Thursday, March 13, 2014

Fukunari-Sensei in London

As luck would have, Fukunari-Sensei is in London this month visiting her son and his family to help with their soon-to-be-born new baby.  I had sent her an email earlier in the week to suggest that we meet while we were in London and this morning we awoke to find a voice message from her.  After enjoying a lovely breakfast served to us by our hosts, some of Andrew's relatives who had  attended the concert the night before, we headed into central London to meet with her for a tea.

I was wearing a very conspicuous cello on my back, and knew what Fukunari-Sensei looked like, but somehow Andrew was able to pick her out of the crowd before either of us noticed one another.  Walking with her in London was something very special.  The pace of her unhurried step matched with the briskness of the London gait, her patient waiting at all the traffic walk lights while others took advantage of a break in the cars, her courage in being in such a foreign place with all the energy and security that I knew of her in Japan.  Here she was in a country closer to my upbringing, not my home, but at least one in which I could maneuver in language, and still she was my teacher, still my guide, still a model in a foreign world.  

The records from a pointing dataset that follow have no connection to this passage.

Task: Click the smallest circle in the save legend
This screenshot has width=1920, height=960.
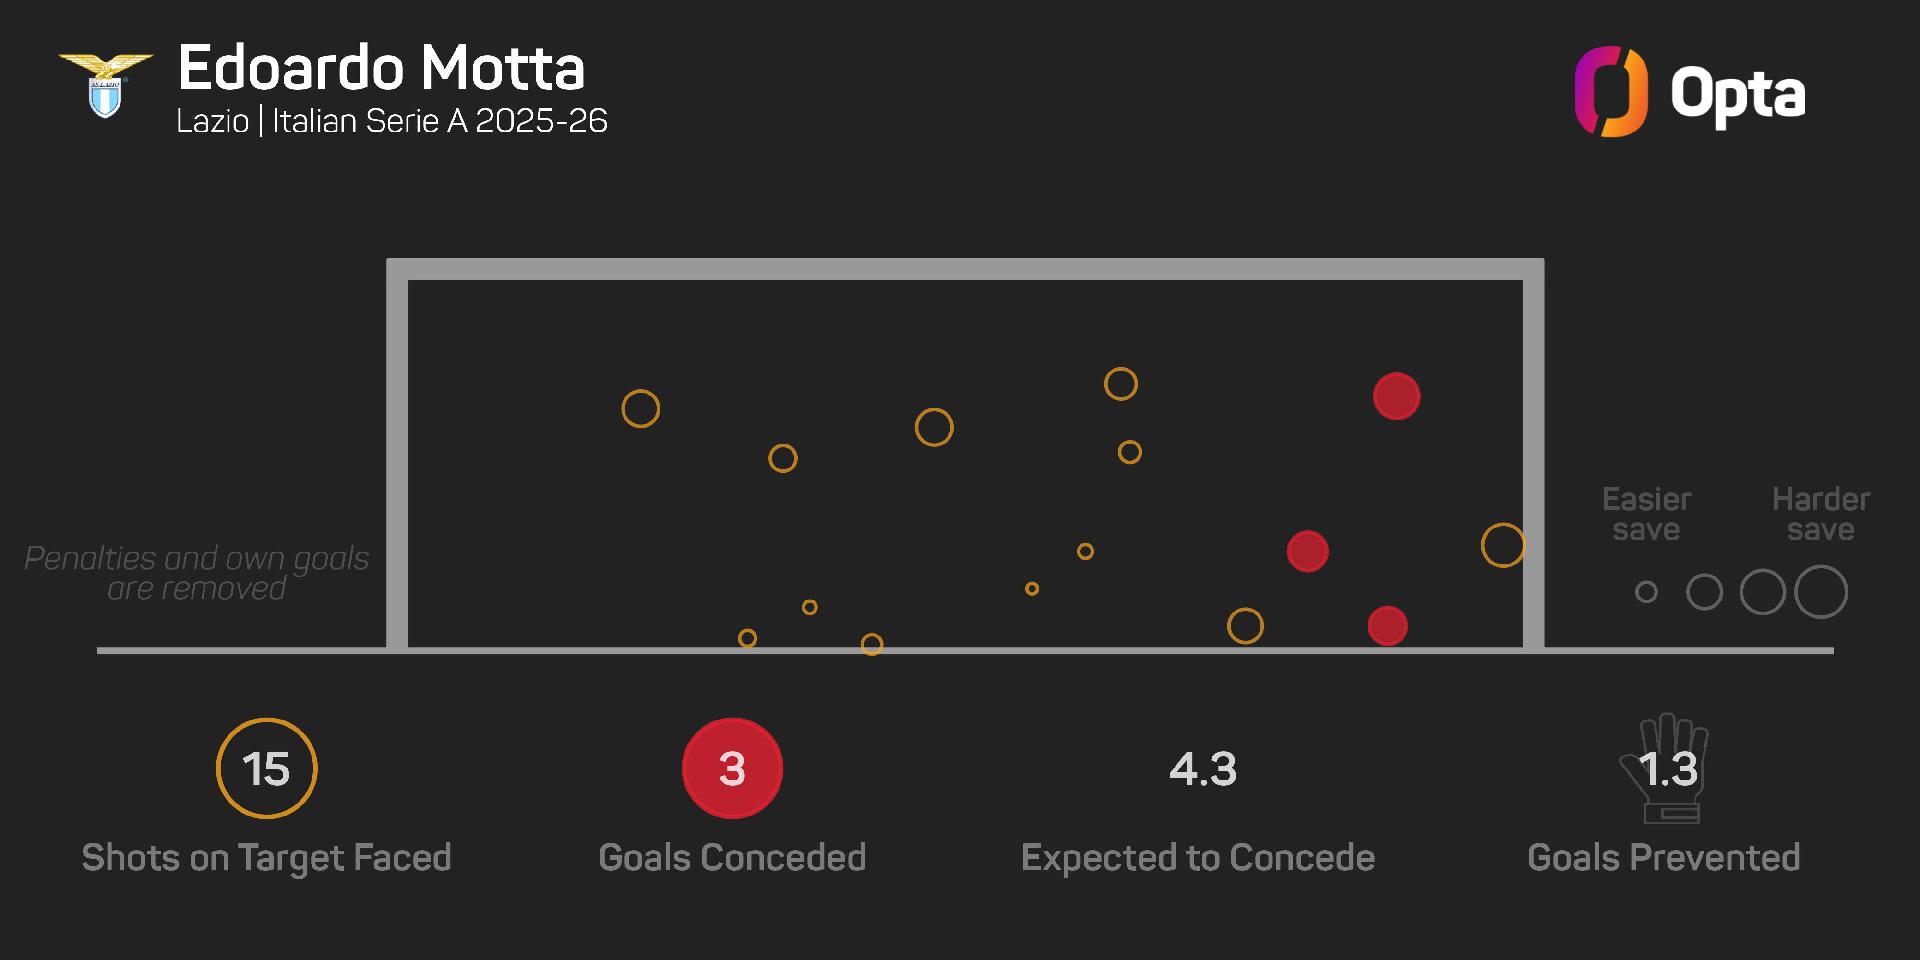Action: coord(1646,592)
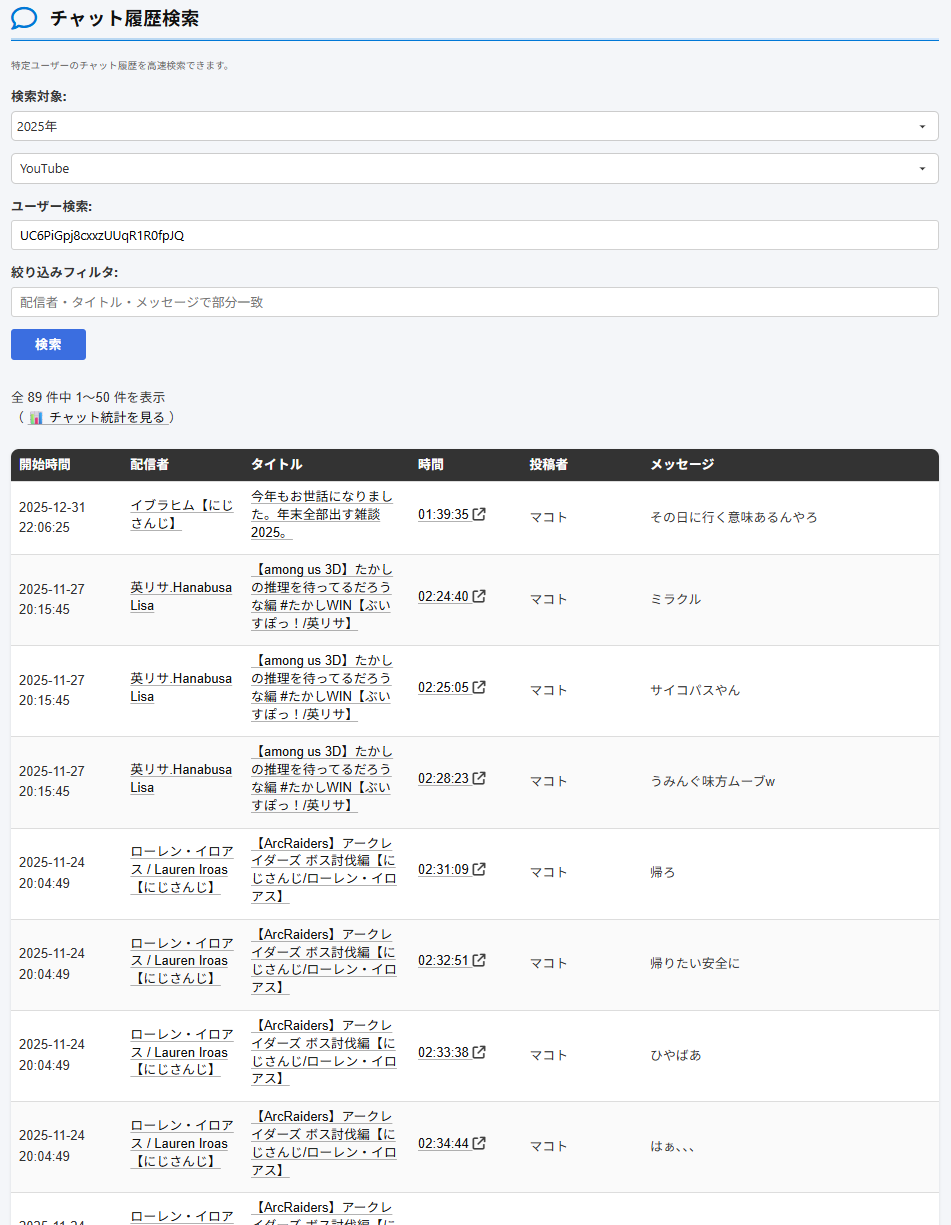The image size is (951, 1225).
Task: Open external link icon beside 02:33:38
Action: coord(480,1052)
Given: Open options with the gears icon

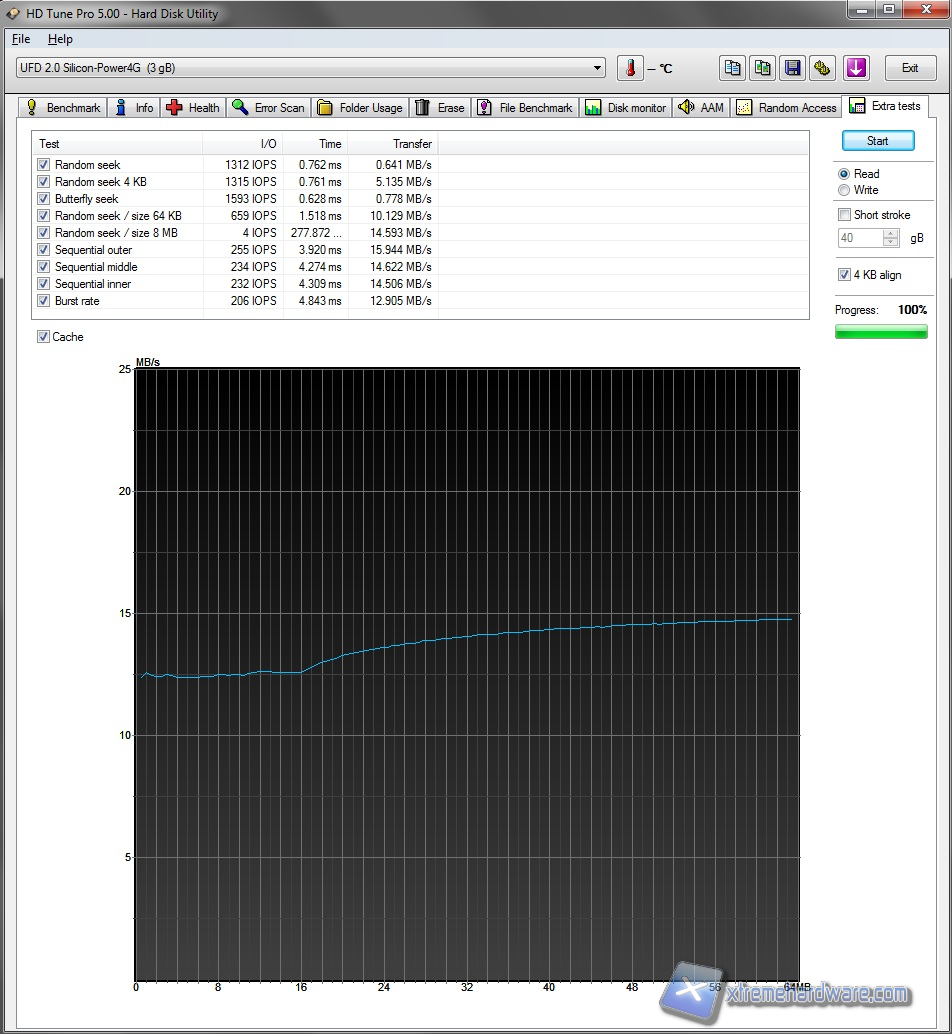Looking at the screenshot, I should click(x=822, y=68).

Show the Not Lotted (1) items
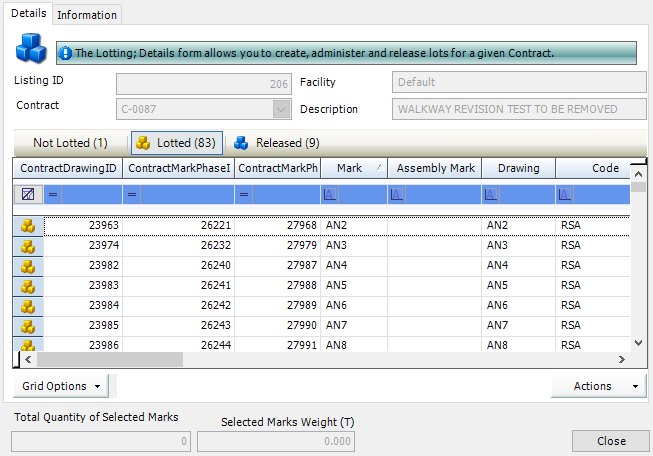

We found a chocolate cafe in a nearby mall and Andrew got a flapjack for us to share, some black tea and chocolates.  She started to drink her tea without milk, but added a bit after we did, almost as a sign of politeness rather than preference.  She took bits of the flapjack that we divided, and the chocolate.  I asked her if she liked the English food and she complimented the bargain prices at the grocery store.  We chatted about places to see in England and she invited us to come to her home for dinner the next time Andrew came to England.  When we had to leave to meet a friend for lunch, she contentedly and graciously helped the meeting come to a close and stayed behind in the mall to look for clothing for her grandchildren and the new arrival.  We bowed farewell and left her alone, more than capable of dealing with a day in a very foreign place.